Personal information is critical to my investigative staff, volunteer Private Investigators and volunteer Bounty Hunters who rely on it in their daily searches for abductors. These abductors have fled with a missing/endangered child and will neither give consent for access to such information, nor have a known location without it. Armed with driving records, SSNs, DOBs, telephone numbers and addresses investigators are able to work missing children's cases to the point of locating infants, toddlers, children and adolescents.
Personal and public information is key in tracking down abductors. Recently a trace of one abductors social security number led to his current location in Arizona and the recovery of a young boy. Had the abductor been informed of the trace he would have fled from authorities. In another case we received a sighting of a missing girl along with information of a specific car and its license plate number.

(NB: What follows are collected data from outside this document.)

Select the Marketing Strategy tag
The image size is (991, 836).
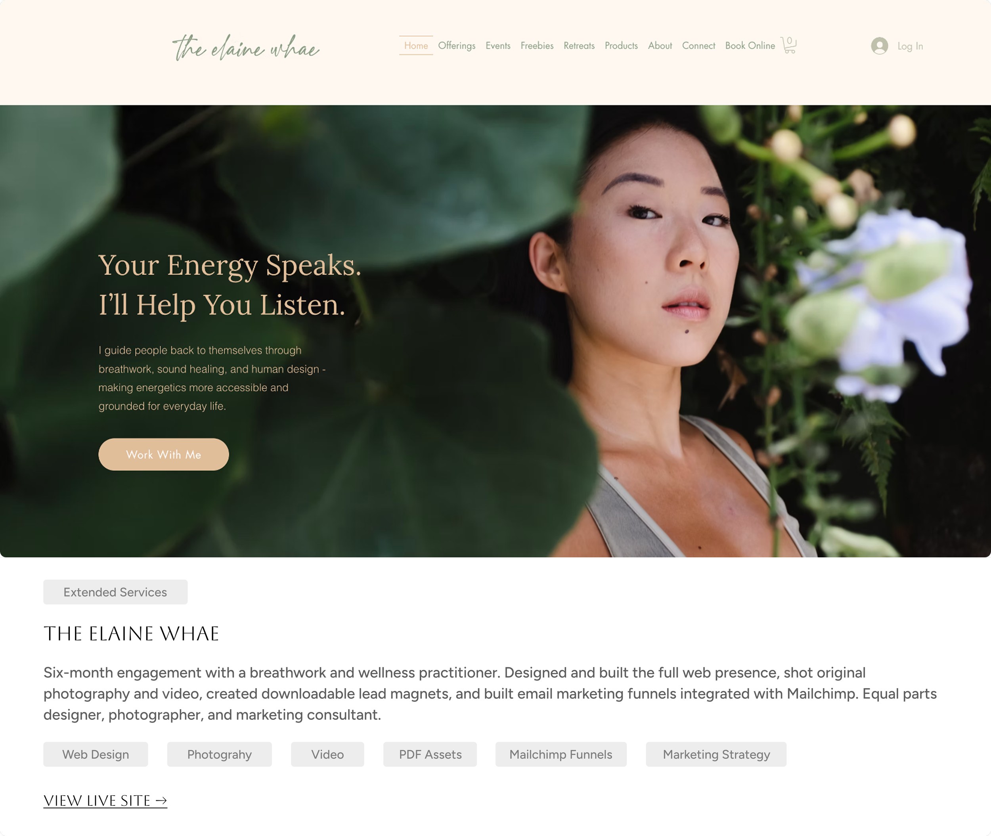coord(716,754)
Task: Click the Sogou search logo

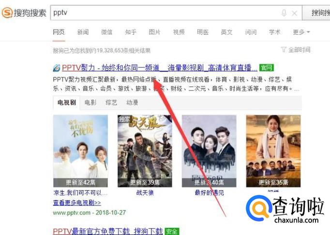Action: 24,13
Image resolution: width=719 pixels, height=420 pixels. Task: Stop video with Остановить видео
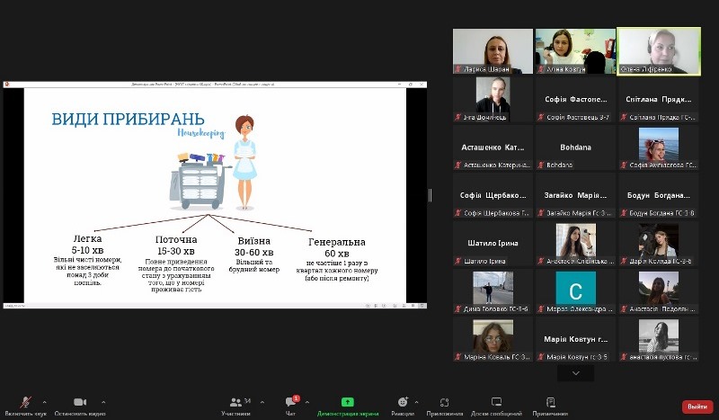(79, 403)
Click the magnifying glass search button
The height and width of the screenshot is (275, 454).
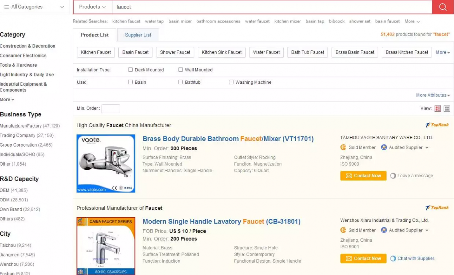tap(443, 7)
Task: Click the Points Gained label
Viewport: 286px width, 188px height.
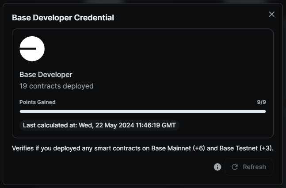Action: (x=38, y=102)
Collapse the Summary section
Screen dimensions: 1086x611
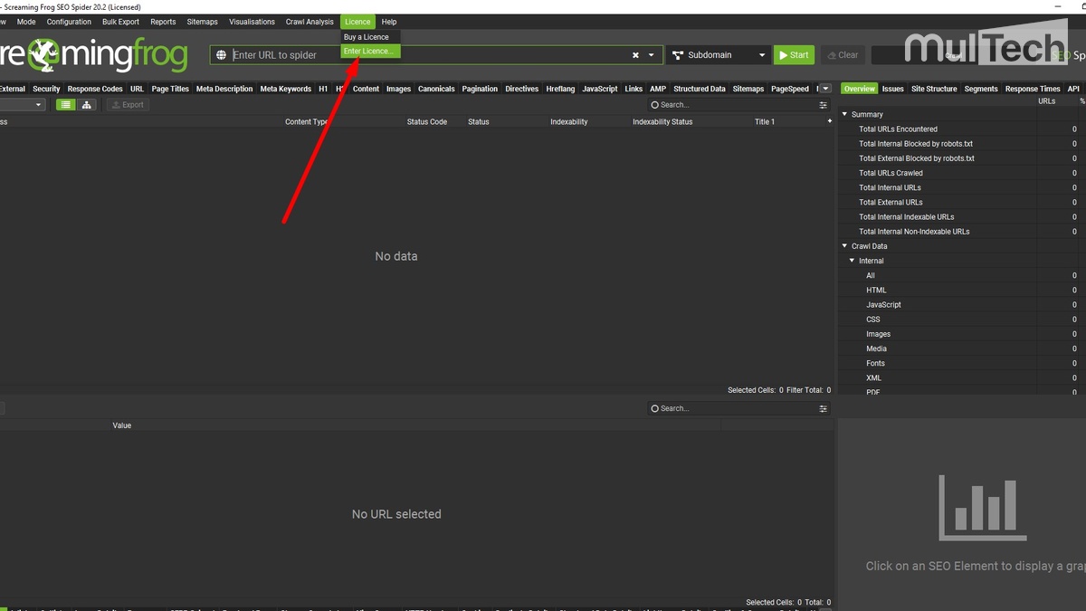point(845,115)
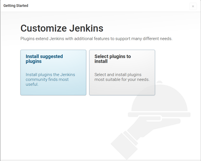Click the Install suggested plugins heading
The width and height of the screenshot is (201, 161).
pos(44,59)
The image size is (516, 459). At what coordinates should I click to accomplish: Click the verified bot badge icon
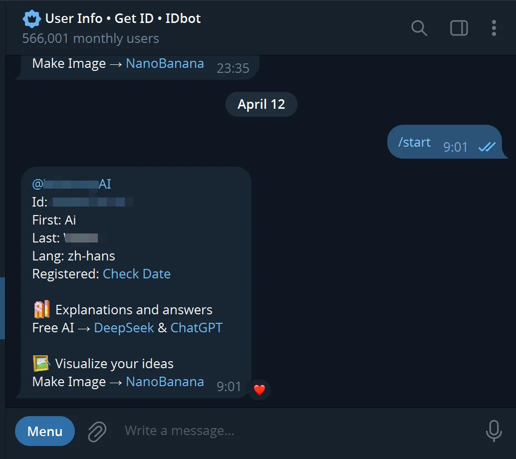pos(32,19)
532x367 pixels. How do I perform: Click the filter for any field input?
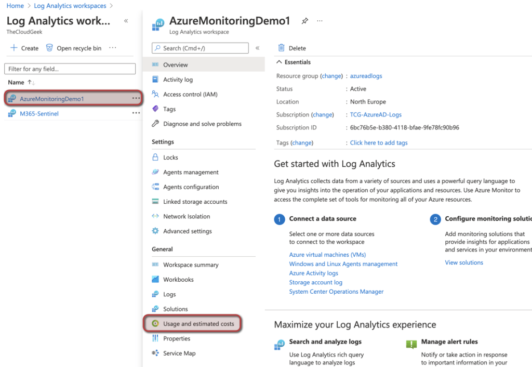[70, 69]
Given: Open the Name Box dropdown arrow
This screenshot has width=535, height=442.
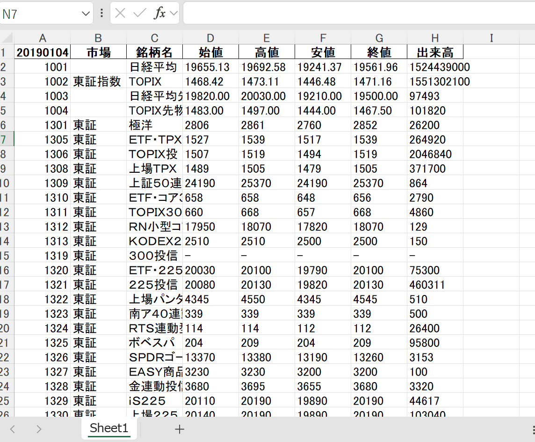Looking at the screenshot, I should pyautogui.click(x=86, y=14).
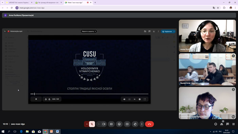Click the present screen icon

pyautogui.click(x=127, y=124)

The license plate was run which determined the vehicle's owner, the abductor. This quick and anonymous information gathering led to the immediate recovery of yet another missing child and the arrest of this abductor. Many abductors are non-custodial parents who have violated custody orders, while some are strangers to the child. Child Quest International, Private Investigators and Bounty Hunters have effectively located many abductors and missing children through public records, their former addresses, (un)listed telephone numbers, etc. These children have been brought home safely and the abductors have faced charges as a direct result of gathering and utilizing personal information. To date Child Quest International has located 2,013 missing children.
Accessibility of personal information and public records must be maintained for continued success in locating MISSING CHILDREN. Should this bill be passed it would be a tremendous disservice to all. For the above reasons and the well being of all missing children it is imperative that The Personal Information Privacy Act of 1997 be rejected.
KEEPING HOPE ALIVE!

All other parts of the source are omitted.